**DATA SUPPLIED**
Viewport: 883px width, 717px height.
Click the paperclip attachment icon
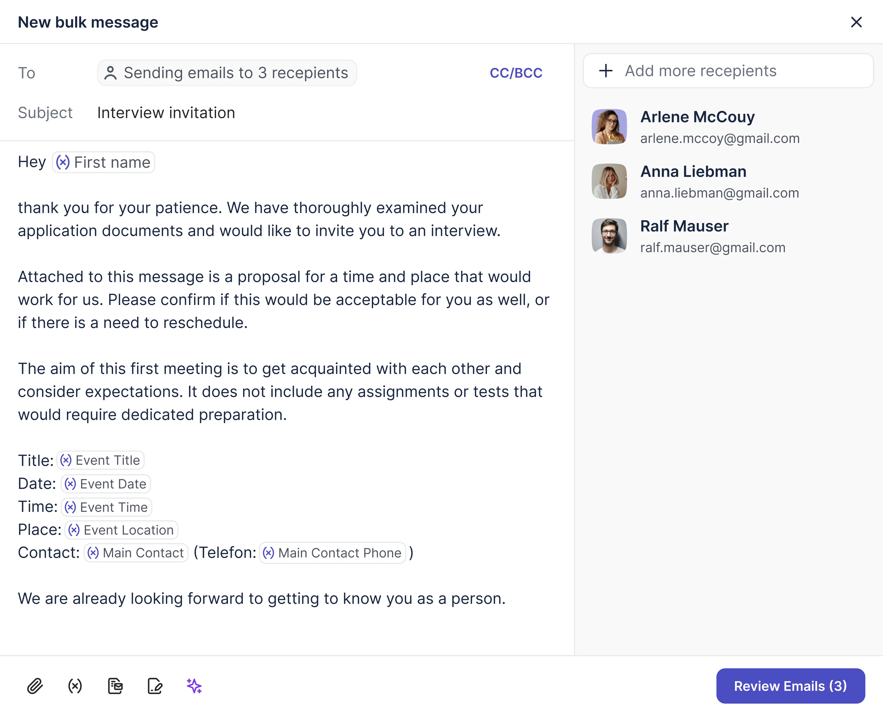35,686
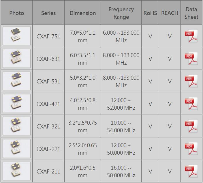Click the CXAF-421 crystal photo

tap(16, 104)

**WRITTEN EXERCISE**
Can you copy the lines above word for word, leaving out the pictures?

**RESPONSE TO THE EXERCISE**
Viewport: 883px width, 717px height.
Click the paperclip attachment icon
35,686
Click the CXAF-421 crystal photo

tap(16, 104)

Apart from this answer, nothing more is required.